You have recently started using drum skins as a medium. Does this relate to your interest in electronic music?
Yes, it actually does; otherwise, how would I know to use drum skins? I started playing music in 1993. Back then I already owned my first synthesizer and made a lot of music for my video games. Since 2013, I’ve started playing drums. The drum skin is very interesting as a medium. It is transparent like glass, so I have to paint it from the back. This changes the whole game!
I remember it was last summer, maybe later, when the weather was so bad that I couldn’t see anything. So I put a mask on myself in one self-portrait, which is also in the exhibition. A kick drum has two round protective “dots” for the two hammers, which I thought looked like eyes of a strange mask. It was perfect. The whole idea is about the medium being active, like an engine. And then I just drive it, in one direction or another.

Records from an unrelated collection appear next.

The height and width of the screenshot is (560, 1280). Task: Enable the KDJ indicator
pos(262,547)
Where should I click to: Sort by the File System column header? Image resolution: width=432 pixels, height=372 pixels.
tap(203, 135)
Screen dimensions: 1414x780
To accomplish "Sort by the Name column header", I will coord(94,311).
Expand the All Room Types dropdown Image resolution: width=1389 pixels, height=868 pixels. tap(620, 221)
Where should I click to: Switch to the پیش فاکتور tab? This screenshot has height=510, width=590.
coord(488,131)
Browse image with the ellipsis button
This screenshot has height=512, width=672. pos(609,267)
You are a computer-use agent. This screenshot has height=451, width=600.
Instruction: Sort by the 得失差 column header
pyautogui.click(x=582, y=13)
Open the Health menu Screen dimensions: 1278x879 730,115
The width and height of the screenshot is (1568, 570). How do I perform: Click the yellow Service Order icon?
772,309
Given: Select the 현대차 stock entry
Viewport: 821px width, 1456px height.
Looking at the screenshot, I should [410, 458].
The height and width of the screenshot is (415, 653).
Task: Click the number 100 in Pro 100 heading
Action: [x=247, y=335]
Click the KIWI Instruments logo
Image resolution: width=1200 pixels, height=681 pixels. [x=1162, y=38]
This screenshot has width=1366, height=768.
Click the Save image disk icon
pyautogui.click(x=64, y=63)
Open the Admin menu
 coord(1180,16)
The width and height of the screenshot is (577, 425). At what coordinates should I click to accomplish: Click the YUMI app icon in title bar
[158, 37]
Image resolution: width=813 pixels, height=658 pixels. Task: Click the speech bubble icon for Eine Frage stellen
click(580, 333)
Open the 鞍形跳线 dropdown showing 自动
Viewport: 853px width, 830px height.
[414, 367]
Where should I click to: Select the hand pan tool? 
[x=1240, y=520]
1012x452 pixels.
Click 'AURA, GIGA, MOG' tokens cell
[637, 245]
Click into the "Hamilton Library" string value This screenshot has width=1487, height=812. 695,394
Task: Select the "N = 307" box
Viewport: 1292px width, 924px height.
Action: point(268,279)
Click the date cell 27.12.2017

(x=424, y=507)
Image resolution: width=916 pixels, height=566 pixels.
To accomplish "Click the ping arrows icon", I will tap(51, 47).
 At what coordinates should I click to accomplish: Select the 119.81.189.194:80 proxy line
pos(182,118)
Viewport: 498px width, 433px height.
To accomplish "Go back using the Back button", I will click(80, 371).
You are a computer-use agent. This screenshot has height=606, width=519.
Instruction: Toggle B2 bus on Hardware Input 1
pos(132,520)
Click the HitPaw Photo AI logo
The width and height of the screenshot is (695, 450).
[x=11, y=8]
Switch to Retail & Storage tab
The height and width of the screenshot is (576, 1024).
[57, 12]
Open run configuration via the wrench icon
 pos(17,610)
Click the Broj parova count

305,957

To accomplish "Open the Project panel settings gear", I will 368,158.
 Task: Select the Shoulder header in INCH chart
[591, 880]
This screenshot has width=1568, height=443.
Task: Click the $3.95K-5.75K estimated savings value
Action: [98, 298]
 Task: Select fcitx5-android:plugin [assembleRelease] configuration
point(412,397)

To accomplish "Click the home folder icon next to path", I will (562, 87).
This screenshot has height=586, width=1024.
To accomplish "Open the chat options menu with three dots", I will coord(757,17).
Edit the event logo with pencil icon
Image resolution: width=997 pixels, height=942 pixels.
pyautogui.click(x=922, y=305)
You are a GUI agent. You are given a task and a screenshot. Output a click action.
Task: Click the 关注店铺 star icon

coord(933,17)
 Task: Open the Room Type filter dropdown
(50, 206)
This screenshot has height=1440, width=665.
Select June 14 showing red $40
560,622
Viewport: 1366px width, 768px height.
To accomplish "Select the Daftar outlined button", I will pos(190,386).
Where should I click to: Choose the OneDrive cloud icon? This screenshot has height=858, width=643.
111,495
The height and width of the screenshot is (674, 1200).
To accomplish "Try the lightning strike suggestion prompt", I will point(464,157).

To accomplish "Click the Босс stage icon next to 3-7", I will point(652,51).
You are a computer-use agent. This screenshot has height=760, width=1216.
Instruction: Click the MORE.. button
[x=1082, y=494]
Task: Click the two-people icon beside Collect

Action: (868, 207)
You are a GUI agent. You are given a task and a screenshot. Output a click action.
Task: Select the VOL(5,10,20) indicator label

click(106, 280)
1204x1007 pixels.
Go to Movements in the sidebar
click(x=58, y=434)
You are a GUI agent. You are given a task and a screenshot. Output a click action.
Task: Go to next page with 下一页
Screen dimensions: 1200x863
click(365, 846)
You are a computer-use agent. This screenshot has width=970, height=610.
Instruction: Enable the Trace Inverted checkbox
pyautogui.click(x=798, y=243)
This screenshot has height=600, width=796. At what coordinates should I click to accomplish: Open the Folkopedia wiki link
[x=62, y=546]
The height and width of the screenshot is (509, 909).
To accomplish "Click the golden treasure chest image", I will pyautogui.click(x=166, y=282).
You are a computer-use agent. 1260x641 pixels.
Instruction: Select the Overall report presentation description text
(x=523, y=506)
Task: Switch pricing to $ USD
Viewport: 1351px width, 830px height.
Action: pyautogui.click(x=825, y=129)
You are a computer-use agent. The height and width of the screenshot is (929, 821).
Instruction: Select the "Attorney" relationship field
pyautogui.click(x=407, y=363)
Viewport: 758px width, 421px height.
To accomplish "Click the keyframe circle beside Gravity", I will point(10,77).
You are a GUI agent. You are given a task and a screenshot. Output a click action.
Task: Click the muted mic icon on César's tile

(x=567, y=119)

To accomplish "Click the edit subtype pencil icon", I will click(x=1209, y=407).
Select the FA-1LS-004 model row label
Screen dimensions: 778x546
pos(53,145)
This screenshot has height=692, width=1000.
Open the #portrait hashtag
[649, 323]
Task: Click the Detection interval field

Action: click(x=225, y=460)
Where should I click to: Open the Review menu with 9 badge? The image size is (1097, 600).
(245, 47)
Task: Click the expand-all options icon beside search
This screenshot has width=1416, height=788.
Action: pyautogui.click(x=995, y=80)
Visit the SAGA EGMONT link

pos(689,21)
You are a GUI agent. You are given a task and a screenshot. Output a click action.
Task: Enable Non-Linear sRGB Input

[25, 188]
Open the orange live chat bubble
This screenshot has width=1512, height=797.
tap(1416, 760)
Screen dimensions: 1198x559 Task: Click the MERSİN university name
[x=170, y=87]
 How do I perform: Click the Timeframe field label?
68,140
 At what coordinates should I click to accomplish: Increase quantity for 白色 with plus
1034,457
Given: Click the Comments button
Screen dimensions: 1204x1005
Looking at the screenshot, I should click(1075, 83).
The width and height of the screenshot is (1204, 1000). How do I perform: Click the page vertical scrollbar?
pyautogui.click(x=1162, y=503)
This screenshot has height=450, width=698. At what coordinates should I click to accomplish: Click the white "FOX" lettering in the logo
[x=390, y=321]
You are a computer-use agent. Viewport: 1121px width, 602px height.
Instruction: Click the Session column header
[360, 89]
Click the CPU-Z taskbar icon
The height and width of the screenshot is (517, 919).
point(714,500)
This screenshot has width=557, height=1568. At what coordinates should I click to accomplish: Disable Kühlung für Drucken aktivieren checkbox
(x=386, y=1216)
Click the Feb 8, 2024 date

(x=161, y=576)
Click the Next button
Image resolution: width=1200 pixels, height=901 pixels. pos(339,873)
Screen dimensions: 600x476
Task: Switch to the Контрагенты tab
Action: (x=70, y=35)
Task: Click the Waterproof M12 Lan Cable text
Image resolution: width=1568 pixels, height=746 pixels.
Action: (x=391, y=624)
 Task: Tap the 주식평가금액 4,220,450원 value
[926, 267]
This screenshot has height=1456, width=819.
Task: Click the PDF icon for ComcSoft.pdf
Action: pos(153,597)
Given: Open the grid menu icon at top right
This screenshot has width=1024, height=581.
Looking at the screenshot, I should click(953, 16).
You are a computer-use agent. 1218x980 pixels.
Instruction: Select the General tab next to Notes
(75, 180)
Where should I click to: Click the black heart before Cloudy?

How did you come up with the idea of using the lenticular prints?
We had lenticular postcards or rulers as toys when we were young. To me they seemed like magic, and I have always wondered how I could produce them myself.
Three or four years ago I went to a big show at the Shanghai Natural History Museum, and they told me the museum would soon be closed permanently. I always felt the museum was so beautiful, and visiting it was like going back to the 1980s in a time machine. So I wanted to do a show about it and asked them to let me take photographs of everything, even the back of the building and the offices. I saw the whole space. It took me two years to prepare that exhibition, which was called “My Private Museum” (2012) and held at the Shanghai Gallery of Art. During that time, I started working with lenticular prints, because there was always something in a box in the Natural History Museum. There was a landscape, or an animal—it was like a theatre or a stage, just smaller. For the lenticular prints, only by having them in the right size can they be beautiful. So we studied the technology and made the prints ourselves. You need to take the photos, then edit them with software and make the lenticular prints by hand, which I did by myself. So I had a lot of image pieces lying around, and I still do. For the Hanart TZ exhibition, when I wanted to do paintings, I just picked everything back up [for making lenticular prints]. There was a mass of materials and tools all around my studio, so I thought, “Why not?”—since I already had a lot of practice.
It is nice to see you come back to painting after doing so many computer-based works. Would you say you developed a more refined painting style over time?
Yes, this time it is very different. My early paintings—such as the ones that were shown in “Game Over: Long March” (1994), also at Hanart TZ Gallery—are so different from my works now. At that time, we didn’t have computers. They were still part of our imagination of a far away future. And now that computers are part of our daily lives, I consider them already part of the past. Paintings are exciting now, and I am very happy to see that I can still paint. I like the old, the vintage, the classics. On the one hand [painting] is a very old medium, but on the other hand, it is a new, foreign medium for me today. Seeing my paintings, nobody would believe somebody as old as me created them, because they seem so youthful.
The notions of “myth” and “history” are omnipresent in contemporary Chinese art history. Do you see your art constructing a personal universe of myth and history, perhaps?
I think you can say that, yes. Everybody has a visual memory, or your private history. Whatever you might call it—even my other works, such as “My Private Album” (1996), or the exhibition “My Private Museum,” and so on. If you could research all the references in my works, you would see that all of them have a specific background. Every single one has a reference of books, news or games. You could create a huge website about this exhibition, about social news, about history, about art or even music.